> [AIM OF THE TASK]: Quote word for word everything from the start of the entries down to the line containing "997-71-83 (671, 1958)", including both ends.

[Start of SUPPLIED MATERIAL]

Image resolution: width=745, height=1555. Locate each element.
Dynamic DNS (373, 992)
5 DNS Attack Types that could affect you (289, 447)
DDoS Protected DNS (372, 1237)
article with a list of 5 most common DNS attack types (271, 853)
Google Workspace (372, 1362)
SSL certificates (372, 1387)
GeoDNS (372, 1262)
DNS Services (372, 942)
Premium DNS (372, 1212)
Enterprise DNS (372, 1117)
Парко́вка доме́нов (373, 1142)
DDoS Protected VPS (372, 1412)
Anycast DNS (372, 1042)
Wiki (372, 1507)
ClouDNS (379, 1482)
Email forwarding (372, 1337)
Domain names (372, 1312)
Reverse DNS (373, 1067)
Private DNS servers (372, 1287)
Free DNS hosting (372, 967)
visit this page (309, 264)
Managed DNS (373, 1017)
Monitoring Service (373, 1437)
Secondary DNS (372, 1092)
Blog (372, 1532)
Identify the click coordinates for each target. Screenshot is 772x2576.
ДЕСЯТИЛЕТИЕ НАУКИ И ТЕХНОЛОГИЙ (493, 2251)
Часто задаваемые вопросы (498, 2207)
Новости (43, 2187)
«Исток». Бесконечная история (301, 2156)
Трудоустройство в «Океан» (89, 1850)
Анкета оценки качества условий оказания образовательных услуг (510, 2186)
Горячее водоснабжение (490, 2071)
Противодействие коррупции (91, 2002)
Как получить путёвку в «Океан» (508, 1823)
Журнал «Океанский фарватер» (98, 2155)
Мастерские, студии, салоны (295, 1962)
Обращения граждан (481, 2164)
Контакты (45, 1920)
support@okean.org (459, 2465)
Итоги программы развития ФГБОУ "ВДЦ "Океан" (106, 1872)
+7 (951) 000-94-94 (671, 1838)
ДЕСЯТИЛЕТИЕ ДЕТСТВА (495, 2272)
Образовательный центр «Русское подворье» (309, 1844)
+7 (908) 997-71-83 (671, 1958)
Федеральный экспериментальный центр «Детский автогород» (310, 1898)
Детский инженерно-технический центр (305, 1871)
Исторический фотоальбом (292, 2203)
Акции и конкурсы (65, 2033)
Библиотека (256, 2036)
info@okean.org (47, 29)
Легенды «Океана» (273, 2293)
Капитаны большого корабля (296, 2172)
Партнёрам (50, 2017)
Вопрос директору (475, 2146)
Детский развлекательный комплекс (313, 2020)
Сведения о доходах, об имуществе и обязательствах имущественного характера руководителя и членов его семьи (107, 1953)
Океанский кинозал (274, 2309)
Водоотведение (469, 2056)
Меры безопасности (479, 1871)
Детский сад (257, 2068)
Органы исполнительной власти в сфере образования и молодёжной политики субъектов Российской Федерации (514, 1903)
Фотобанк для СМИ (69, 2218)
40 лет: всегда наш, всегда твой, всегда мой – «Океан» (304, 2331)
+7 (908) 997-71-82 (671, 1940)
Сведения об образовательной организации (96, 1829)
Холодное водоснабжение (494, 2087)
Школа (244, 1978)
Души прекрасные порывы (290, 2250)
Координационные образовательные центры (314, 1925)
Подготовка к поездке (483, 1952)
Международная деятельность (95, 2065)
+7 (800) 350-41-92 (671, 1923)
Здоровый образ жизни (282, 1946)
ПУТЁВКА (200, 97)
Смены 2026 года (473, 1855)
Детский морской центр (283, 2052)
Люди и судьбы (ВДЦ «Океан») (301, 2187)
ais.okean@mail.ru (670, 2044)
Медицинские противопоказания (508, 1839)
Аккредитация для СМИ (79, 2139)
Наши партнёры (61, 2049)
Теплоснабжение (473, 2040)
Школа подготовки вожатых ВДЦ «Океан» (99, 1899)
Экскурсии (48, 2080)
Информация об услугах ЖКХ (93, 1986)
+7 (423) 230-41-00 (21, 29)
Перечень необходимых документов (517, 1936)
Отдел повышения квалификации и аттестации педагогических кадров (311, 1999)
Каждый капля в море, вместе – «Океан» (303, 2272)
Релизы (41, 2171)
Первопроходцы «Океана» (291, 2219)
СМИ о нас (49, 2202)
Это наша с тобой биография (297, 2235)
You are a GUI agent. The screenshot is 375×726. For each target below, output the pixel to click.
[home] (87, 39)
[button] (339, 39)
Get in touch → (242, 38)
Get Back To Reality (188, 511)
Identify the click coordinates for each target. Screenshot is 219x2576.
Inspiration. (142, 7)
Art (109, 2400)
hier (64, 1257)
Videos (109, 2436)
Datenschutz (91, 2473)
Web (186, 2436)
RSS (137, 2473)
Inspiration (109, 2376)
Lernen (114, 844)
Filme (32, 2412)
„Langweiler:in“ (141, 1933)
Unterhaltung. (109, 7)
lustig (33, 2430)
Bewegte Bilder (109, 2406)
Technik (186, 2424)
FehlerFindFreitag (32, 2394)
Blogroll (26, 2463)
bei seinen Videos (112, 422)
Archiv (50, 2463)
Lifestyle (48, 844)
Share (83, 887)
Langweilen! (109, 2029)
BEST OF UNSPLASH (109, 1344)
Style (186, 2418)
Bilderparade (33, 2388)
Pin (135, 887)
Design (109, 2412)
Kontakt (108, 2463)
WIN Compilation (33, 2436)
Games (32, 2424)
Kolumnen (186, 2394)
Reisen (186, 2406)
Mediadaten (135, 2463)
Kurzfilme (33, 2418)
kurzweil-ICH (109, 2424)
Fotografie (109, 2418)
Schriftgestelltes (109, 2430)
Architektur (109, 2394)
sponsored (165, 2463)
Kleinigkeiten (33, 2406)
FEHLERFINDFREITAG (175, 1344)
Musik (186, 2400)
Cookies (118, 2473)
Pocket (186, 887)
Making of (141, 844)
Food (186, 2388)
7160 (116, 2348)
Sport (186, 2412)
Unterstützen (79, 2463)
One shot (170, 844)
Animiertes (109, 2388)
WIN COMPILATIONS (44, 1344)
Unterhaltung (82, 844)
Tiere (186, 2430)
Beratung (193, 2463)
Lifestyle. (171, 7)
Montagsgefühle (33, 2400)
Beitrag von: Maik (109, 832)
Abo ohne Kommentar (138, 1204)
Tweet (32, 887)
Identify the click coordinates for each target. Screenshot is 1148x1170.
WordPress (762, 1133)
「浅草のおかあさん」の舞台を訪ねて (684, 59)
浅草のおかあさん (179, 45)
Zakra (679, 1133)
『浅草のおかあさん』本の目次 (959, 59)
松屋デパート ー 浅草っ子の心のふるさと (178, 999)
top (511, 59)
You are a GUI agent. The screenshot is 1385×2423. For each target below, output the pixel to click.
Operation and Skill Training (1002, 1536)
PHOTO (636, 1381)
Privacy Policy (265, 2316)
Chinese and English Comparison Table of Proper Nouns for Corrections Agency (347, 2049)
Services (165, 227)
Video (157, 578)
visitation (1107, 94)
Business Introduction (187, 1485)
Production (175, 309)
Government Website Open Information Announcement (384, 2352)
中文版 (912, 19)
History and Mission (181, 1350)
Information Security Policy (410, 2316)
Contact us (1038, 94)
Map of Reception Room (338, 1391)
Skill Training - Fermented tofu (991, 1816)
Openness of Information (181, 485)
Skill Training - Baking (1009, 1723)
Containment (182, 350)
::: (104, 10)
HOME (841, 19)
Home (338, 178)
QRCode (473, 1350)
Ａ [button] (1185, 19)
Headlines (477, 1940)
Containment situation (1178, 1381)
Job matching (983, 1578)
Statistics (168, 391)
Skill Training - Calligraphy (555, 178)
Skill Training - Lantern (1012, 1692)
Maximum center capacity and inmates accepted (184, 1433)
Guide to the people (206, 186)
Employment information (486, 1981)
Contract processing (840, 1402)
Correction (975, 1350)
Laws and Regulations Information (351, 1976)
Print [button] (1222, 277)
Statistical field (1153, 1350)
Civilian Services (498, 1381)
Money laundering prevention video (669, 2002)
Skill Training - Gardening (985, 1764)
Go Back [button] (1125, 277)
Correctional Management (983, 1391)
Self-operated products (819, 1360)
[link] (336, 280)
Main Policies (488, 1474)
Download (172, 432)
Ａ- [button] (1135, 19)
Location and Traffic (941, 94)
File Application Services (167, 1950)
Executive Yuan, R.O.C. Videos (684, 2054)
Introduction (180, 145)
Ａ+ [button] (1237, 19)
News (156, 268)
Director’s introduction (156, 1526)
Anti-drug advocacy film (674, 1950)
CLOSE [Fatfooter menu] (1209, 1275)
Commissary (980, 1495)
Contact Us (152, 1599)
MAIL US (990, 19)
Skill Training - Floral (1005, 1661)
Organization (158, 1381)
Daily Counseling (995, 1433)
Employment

[End of SUPPLIED MATERIAL]

> [RESULT OF THE TASK]:
Image resolution: width=745, height=1555. Locate each element.
Dynamic DNS (373, 992)
5 DNS Attack Types that could affect you (289, 447)
DDoS Protected DNS (372, 1237)
article with a list of 5 most common DNS attack types (271, 853)
Google Workspace (372, 1362)
SSL certificates (372, 1387)
GeoDNS (372, 1262)
DNS Services (372, 942)
Premium DNS (372, 1212)
Enterprise DNS (372, 1117)
Парко́вка доме́нов (373, 1142)
DDoS Protected VPS (372, 1412)
Anycast DNS (372, 1042)
Wiki (372, 1507)
ClouDNS (379, 1482)
Email forwarding (372, 1337)
Domain names (372, 1312)
Reverse DNS (373, 1067)
Private DNS servers (372, 1287)
Free DNS hosting (372, 967)
visit this page (309, 264)
Managed DNS (373, 1017)
Monitoring Service (373, 1437)
Secondary DNS (372, 1092)
Blog (372, 1532)
Identify the click coordinates for each target. Screenshot is 772x2576.
ДЕСЯТИЛЕТИЕ НАУКИ И ТЕХНОЛОГИЙ (493, 2251)
Часто задаваемые вопросы (498, 2207)
Новости (43, 2187)
«Исток». Бесконечная история (301, 2156)
Трудоустройство в «Океан» (89, 1850)
Анкета оценки качества условий оказания образовательных услуг (510, 2186)
Горячее водоснабжение (490, 2071)
Противодействие коррупции (91, 2002)
Как получить путёвку в «Океан» (508, 1823)
Журнал «Океанский фарватер» (98, 2155)
Мастерские, студии, салоны (295, 1962)
Обращения граждан (481, 2164)
Контакты (45, 1920)
support@okean.org (459, 2465)
Итоги программы развития ФГБОУ "ВДЦ "Океан" (106, 1872)
+7 (951) 000-94-94 (671, 1838)
ДЕСЯТИЛЕТИЕ ДЕТСТВА (495, 2272)
Образовательный центр «Русское подворье» (309, 1844)
+7 (908) 997-71-83 (671, 1958)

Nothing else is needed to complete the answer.